Bolitho entendit, hors de la fraîche quiétude de la pièce, l’appel lointain d’un clairon : une complainte, aurait-on dit.

Strang surprit son expression et enchaîna :

— Nous avons eu du mal pendant la guerre. Hyder Ali, le souverain de Mysore, est plein de haine à notre égard ; il a le soutien sans réserve des Français. Sans la marine royale, j’en ai peur, ce serait la fleur de lys* [4] qui flotterait ici en lieu et place de notre pavillon.

Il continua sur un ton presque banal :

— Mais cela ne change rien pour vous. Plus tôt nous installerons un gouverneur britannique à Pendang Bay, plus je serai content. Depuis la fin de la guerre, la garnison locale espagnole, qui se compose principalement de soldats indigènes, a été passablement désorganisée. Les fièvres, ainsi que quelques mutineries, ont rendu tout travail impossible. Je ne suis guère surpris que le roi d’Espagne soit disposé à se débarrasser de ce comptoir.

Sa voix se durcit :

— Néanmoins, sous notre protection, il prospérera. Le souverain local est à peu près inoffensif. La preuve, c’est que la garnison espagnole est toujours vivante. Mais plus loin, à l’ouest, se trouve une vaste zone mal cartographiée qui est le fief d’un autre prince moins débonnaire, Muljadi. Si nous devons étendre nos conquêtes, il doit être tenu en respect : me suis-je bien fait comprendre ?

— Je pense, oui, Monsieur.

Bolitho fronça les sourcils :

— Vous avez de lourdes responsabilités.

— Absolument. C’est toujours la cime de l’arbre que le vent remue, Bolitho.

— Je ne suis pas certain d’avoir compris ce que je suis censé faire, Monsieur. Est-ce qu’une garnison de nouvelles recrues ne représenterait pas une force plus appropriée que la mienne ?

— Erreur !

Strang poursuivit d’une voix caustique :

— Je n’ai à ma disposition que des troupes indigènes, pour la plupart encadrées par des officiers britanniques dont la conscience a été altérée par la chaleur et d’autres, euh… attractions locales. J’ai besoin de mobilité, votre navire me la donne. Les Français, comme vous le savez à présent, sont vivement intéressés. Ils ont une frégate quelque part dans ces eaux et cela aussi, vous le savez. C’est pour cette raison que je ne puis me permettre de conflit ouvert. Si nous voulons réussir, nous devons rester dans notre bon droit.
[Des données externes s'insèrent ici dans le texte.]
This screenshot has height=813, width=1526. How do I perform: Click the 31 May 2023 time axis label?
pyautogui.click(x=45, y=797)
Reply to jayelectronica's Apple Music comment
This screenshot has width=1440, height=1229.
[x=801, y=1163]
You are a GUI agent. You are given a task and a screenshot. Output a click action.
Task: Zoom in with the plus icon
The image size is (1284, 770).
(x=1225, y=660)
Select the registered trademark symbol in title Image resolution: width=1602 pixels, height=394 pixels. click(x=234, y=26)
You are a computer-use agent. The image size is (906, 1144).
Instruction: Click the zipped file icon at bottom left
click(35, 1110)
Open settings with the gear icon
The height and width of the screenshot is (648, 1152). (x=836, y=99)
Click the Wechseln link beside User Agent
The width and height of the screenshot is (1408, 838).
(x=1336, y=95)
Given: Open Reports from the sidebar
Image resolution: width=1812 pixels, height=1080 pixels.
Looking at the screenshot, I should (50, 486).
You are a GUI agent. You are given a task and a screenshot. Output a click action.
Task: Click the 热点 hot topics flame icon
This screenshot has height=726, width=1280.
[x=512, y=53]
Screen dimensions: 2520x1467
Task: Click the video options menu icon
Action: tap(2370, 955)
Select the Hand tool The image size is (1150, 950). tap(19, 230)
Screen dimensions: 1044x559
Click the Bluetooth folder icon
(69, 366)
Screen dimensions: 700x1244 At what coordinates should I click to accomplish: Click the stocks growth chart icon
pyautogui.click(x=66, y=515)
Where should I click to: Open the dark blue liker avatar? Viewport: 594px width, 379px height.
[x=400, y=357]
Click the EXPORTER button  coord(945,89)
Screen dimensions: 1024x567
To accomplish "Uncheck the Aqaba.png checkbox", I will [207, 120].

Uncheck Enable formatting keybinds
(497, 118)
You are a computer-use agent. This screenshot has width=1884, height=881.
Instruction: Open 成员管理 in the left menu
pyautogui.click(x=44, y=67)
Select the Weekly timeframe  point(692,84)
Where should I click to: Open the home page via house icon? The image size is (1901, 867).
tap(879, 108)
— Et si ce Muljadi nous résiste, ou s’oppose à nos amis, Monsieur ?

Strang marcha jusqu’à la tapisserie murale et la toucha légèrement :

— Nous l’écraserons.

Il pivota sur ses talons avec une agilité surprenante :

— Au nom du roi.

Il saisit une clochette et la secoua avec impatience :

— Je prends mes dispositions pour le transport des troupes et des fournitures nécessaires. La Compagnie des Indes orientales fournira un navire en temps utile. Le reste, c’est votre affaire. Enfin, sous la responsabilité du nouveau gouverneur, le contre-amiral Beves Conway ; il a pris la plupart des dispositions.

Strang lança à Bolitho un regard rapide :

— Ainsi, vous le connaissez ?

— Enfin, oui, Monsieur.

Une douzaine de souvenirs se présentèrent en même temps à la mémoire de Bolitho :

— Il commandait le Gorgon, un vaisseau de soixante-quatorze canons, c’était mon deuxième embarquement.

En dépit de la mine austère de Strang, il sourit :

— J’avais seize ans.

— Eh bien, vous formerez sûrement une équipe intéressante.

Strang avisa, par la porte ouverte, un domestique qui le regardait anxieusement :

— Conduisez le commandant au grand salon. Et la prochaine fois que je sonne cette clochette, je veux vous voir immédiatement !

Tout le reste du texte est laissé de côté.